"""

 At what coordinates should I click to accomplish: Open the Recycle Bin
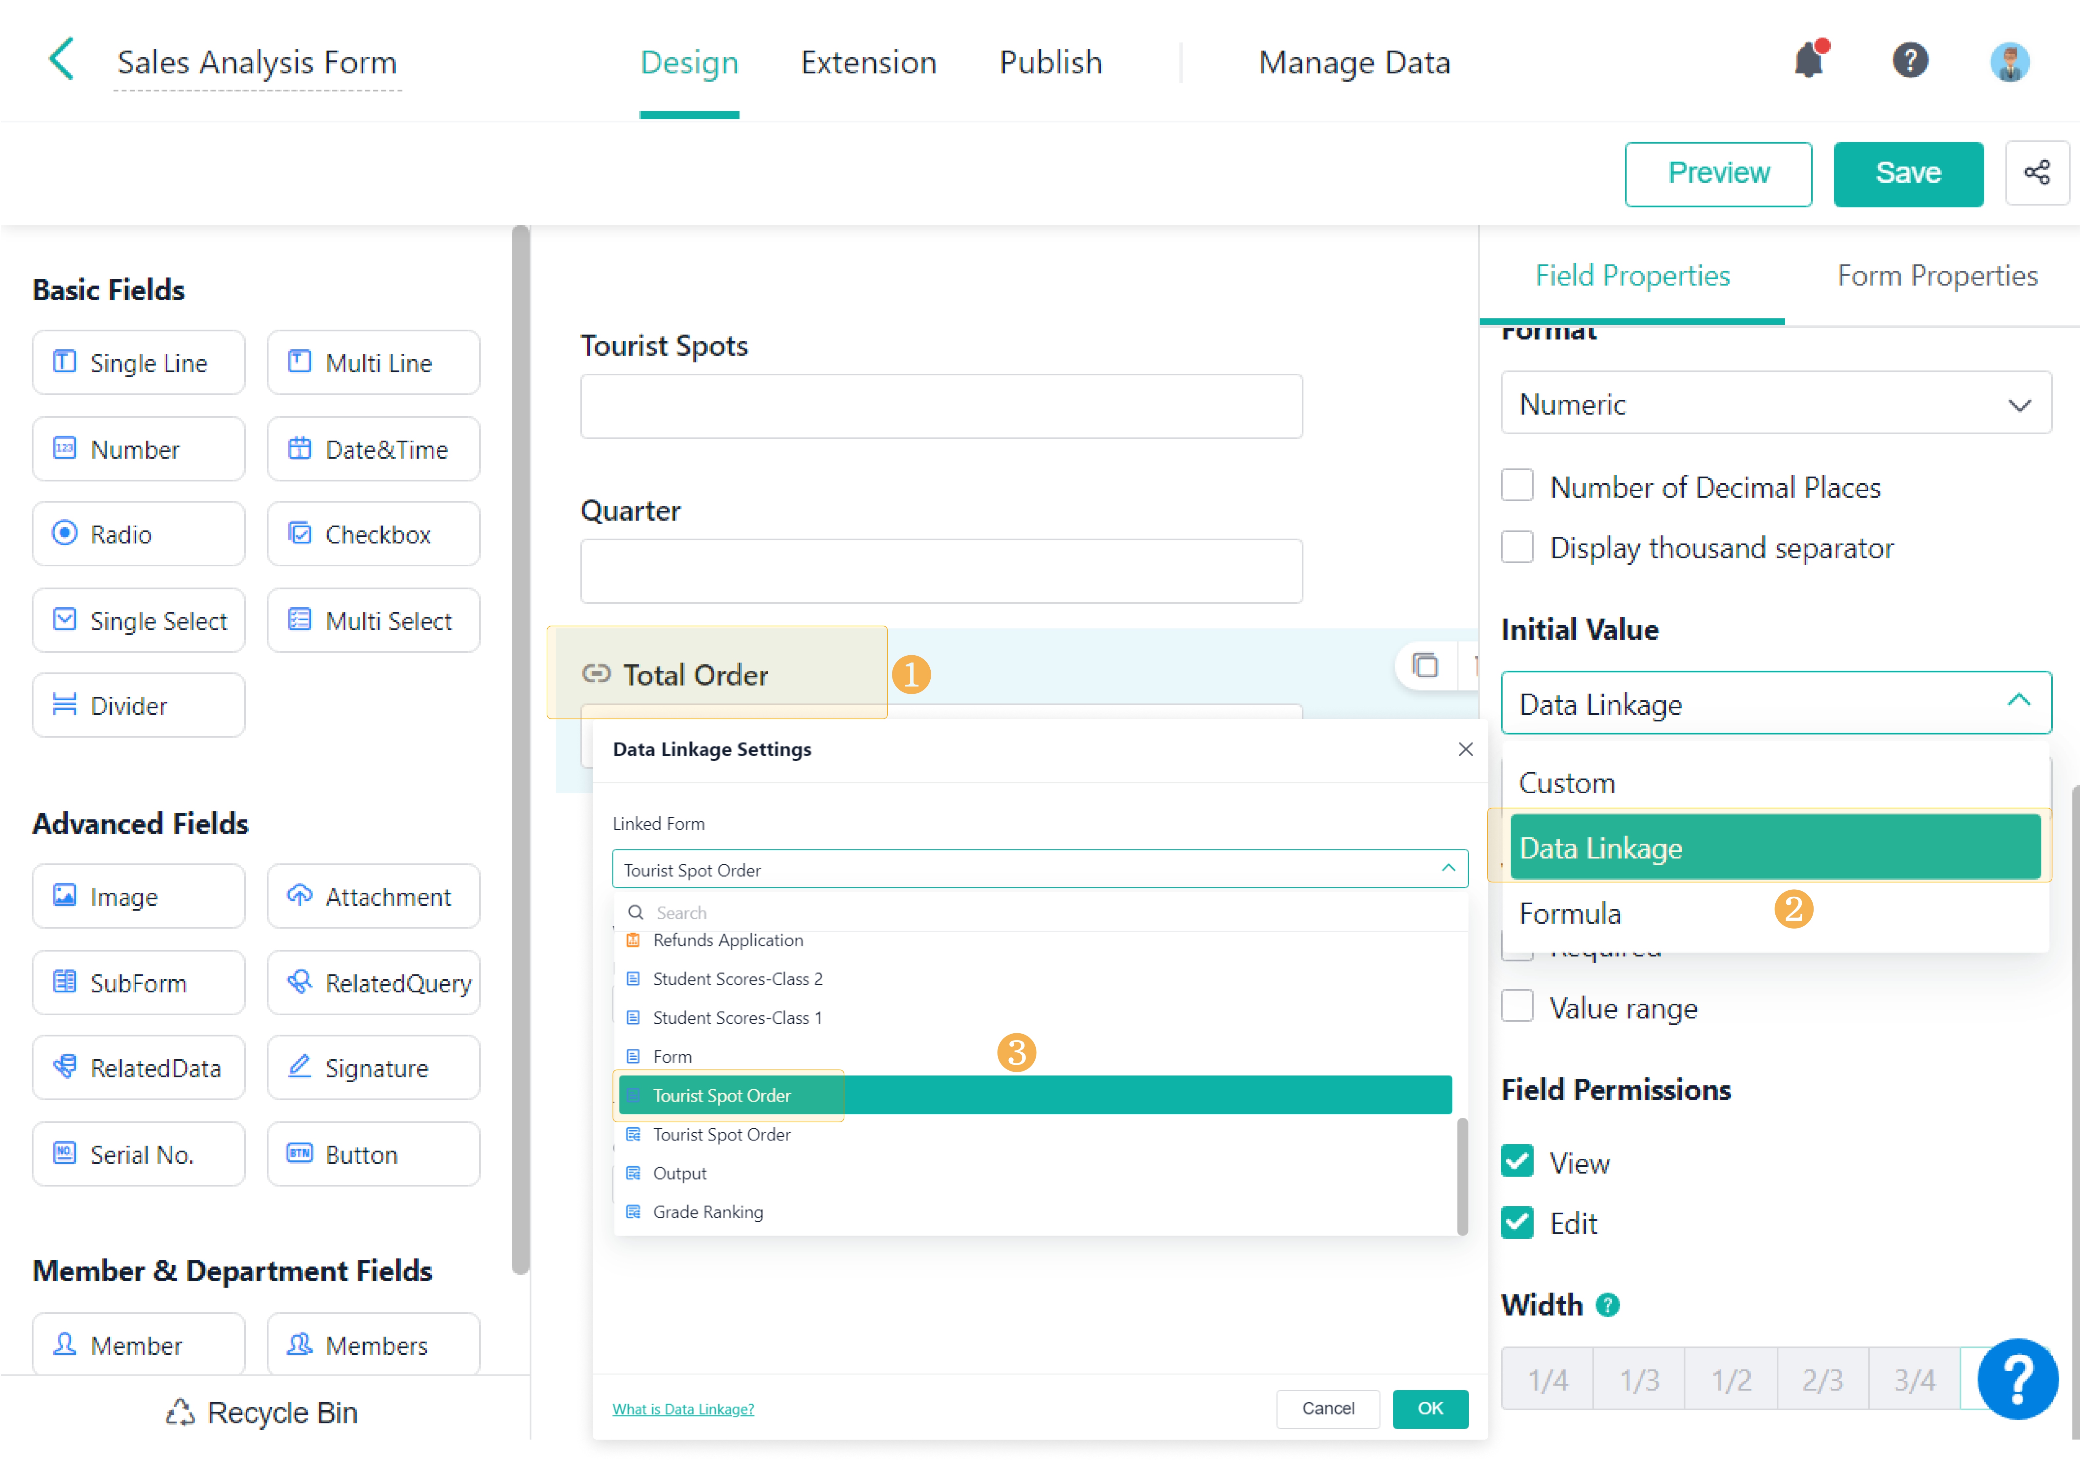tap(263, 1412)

"""
"""

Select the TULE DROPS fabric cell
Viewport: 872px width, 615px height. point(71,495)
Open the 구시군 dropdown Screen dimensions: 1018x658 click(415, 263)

"""

### WORK INSTRUCTION
Quote the data above from the line containing "Select the TULE DROPS fabric cell" to the line containing "Open the 구시군", inclusive, and stop.

### SOLUTION FOR THIS EXERCISE
Select the TULE DROPS fabric cell
Viewport: 872px width, 615px height. point(71,495)
Open the 구시군 dropdown Screen dimensions: 1018x658 click(415, 263)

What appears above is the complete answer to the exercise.